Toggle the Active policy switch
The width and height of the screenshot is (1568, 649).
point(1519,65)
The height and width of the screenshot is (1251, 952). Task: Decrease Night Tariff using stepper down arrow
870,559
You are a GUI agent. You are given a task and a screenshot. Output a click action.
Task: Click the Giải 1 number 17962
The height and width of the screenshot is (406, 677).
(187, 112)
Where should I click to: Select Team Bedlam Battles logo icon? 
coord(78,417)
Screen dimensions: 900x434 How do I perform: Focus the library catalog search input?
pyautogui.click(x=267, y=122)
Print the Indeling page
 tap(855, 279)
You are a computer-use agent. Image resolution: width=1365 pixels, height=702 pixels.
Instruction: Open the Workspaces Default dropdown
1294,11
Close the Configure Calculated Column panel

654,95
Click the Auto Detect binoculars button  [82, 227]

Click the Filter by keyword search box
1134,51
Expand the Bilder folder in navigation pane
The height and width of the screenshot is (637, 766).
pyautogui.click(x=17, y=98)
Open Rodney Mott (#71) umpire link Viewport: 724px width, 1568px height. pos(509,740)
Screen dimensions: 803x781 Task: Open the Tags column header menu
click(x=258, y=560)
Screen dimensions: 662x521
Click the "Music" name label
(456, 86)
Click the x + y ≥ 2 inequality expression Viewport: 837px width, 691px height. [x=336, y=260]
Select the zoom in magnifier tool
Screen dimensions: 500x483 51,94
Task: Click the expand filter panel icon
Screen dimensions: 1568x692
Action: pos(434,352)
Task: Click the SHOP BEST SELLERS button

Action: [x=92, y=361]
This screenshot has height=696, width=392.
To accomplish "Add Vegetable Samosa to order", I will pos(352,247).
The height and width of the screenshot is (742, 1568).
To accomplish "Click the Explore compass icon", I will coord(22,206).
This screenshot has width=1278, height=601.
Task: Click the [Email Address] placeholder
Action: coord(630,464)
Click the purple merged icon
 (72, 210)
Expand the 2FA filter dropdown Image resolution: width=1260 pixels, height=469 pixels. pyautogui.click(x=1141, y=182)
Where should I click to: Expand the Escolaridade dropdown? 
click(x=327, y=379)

> [Instructions to follow]: Word for word, print the listing above once more.

> [Worked solution]:
Toggle the Active policy switch
The width and height of the screenshot is (1568, 649).
point(1519,65)
The height and width of the screenshot is (1251, 952). Task: Decrease Night Tariff using stepper down arrow
870,559
You are a GUI agent. You are given a task and a screenshot. Output a click action.
Task: Click the Giải 1 number 17962
The height and width of the screenshot is (406, 677).
(187, 112)
Where should I click to: Select Team Bedlam Battles logo icon? 
coord(78,417)
Screen dimensions: 900x434 How do I perform: Focus the library catalog search input?
pyautogui.click(x=267, y=122)
Print the Indeling page
 tap(855, 279)
You are a computer-use agent. Image resolution: width=1365 pixels, height=702 pixels.
Instruction: Open the Workspaces Default dropdown
1294,11
Close the Configure Calculated Column panel

654,95
Click the Auto Detect binoculars button  [82, 227]

Click the Filter by keyword search box
1134,51
Expand the Bilder folder in navigation pane
The height and width of the screenshot is (637, 766).
pyautogui.click(x=17, y=98)
Open Rodney Mott (#71) umpire link Viewport: 724px width, 1568px height. pos(509,740)
Screen dimensions: 803x781 Task: Open the Tags column header menu
click(x=258, y=560)
Screen dimensions: 662x521
Click the "Music" name label
(456, 86)
Click the x + y ≥ 2 inequality expression Viewport: 837px width, 691px height. [x=336, y=260]
Select the zoom in magnifier tool
Screen dimensions: 500x483 51,94
Task: Click the expand filter panel icon
Screen dimensions: 1568x692
Action: pos(434,352)
Task: Click the SHOP BEST SELLERS button

Action: [x=92, y=361]
This screenshot has height=696, width=392.
To accomplish "Add Vegetable Samosa to order", I will pos(352,247).
The height and width of the screenshot is (742, 1568).
To accomplish "Click the Explore compass icon", I will coord(22,206).
This screenshot has width=1278, height=601.
Task: Click the [Email Address] placeholder
Action: coord(630,464)
Click the purple merged icon
 (72, 210)
Expand the 2FA filter dropdown Image resolution: width=1260 pixels, height=469 pixels. pyautogui.click(x=1141, y=182)
Where should I click to: Expand the Escolaridade dropdown? 
click(x=327, y=379)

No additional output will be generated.